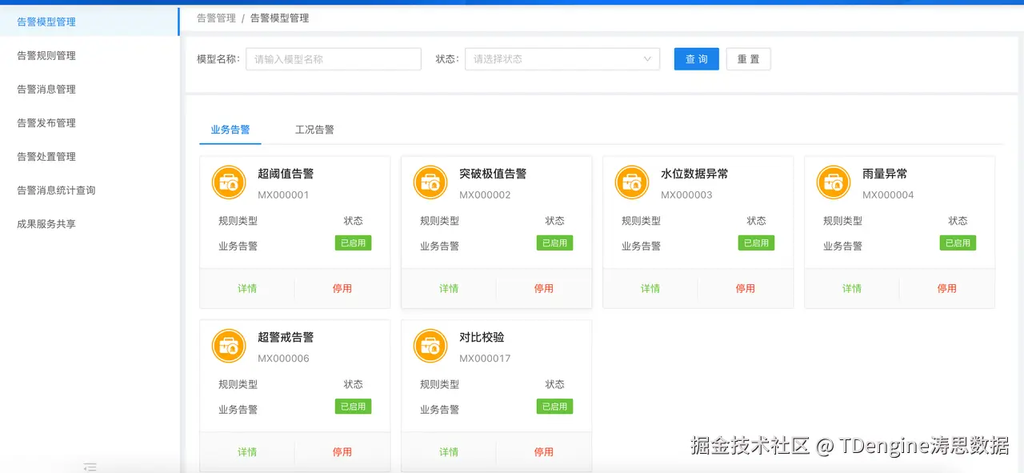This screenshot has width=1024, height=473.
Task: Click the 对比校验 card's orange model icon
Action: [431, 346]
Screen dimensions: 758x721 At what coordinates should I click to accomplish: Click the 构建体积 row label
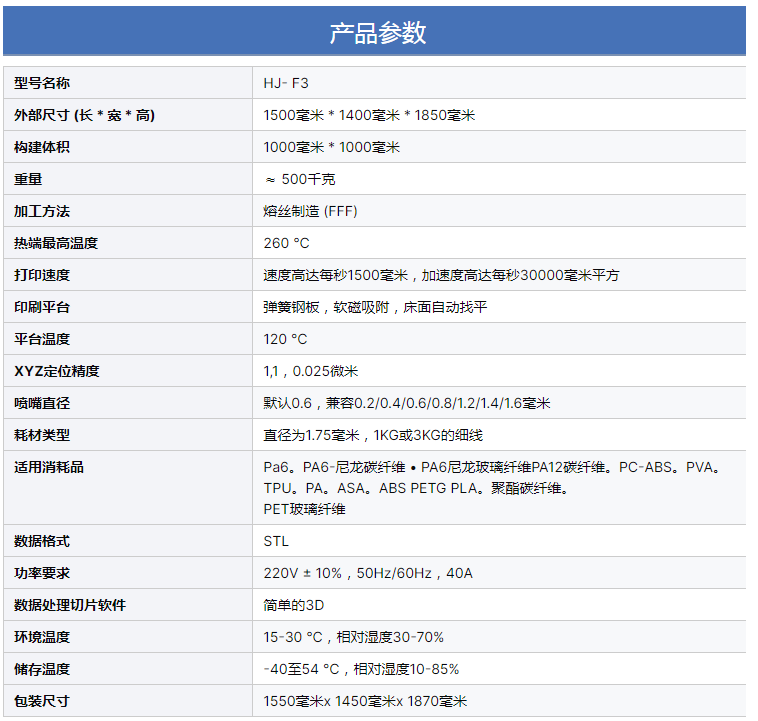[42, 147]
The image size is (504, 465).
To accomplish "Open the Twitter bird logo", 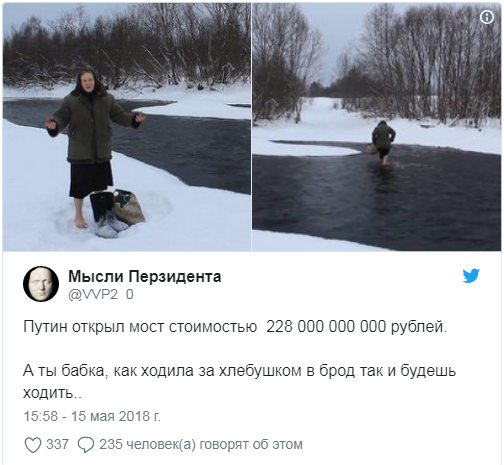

--

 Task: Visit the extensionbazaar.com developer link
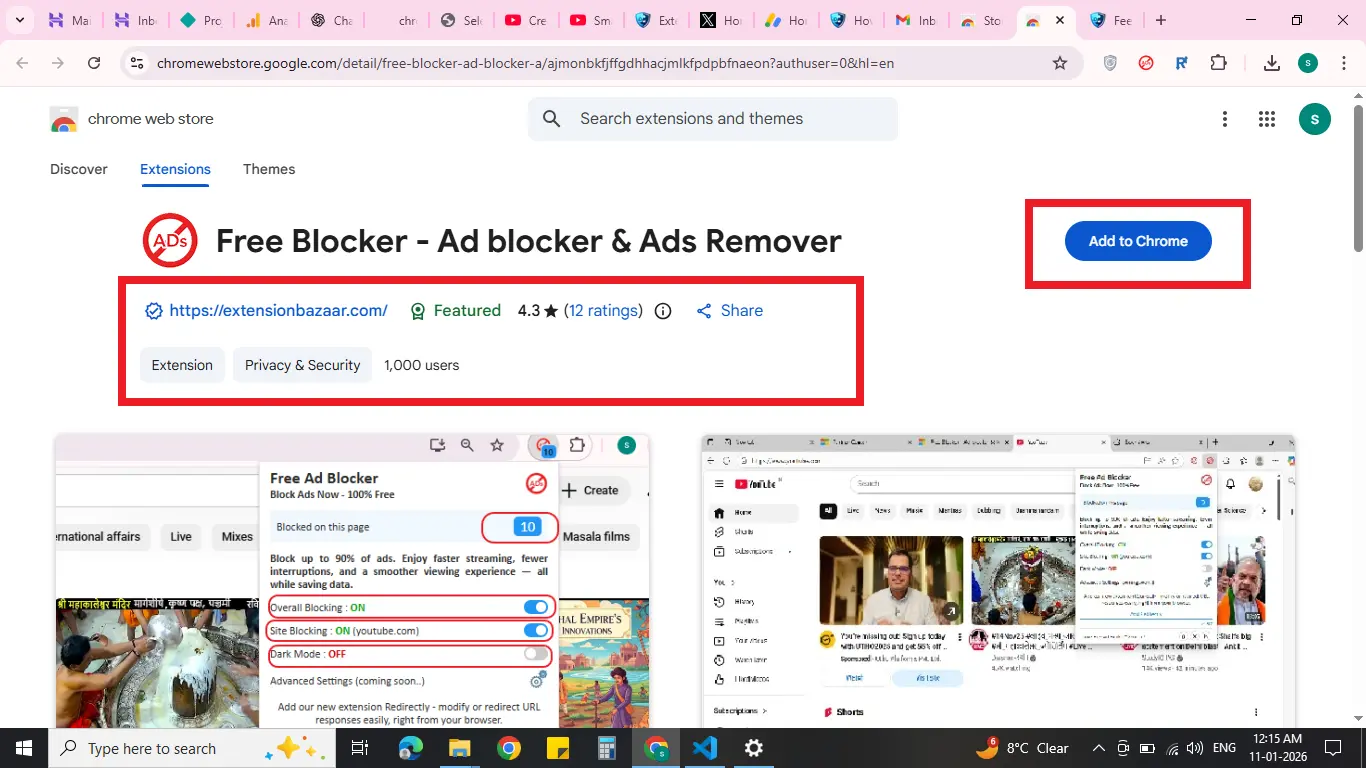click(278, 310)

- [PROBLEM DETAILS] Take the material above and output only the lines from the one that contains "Screen dimensions: 758x721" through the one that contains "the Twitter bird", ends included and images left out.

- [RESPONSE]
Screen dimensions: 758x721 At what coordinates should I click to accomplish: Click the 构建体积 row label
[42, 147]
The image size is (504, 465).
To accomplish "Open the Twitter bird logo", 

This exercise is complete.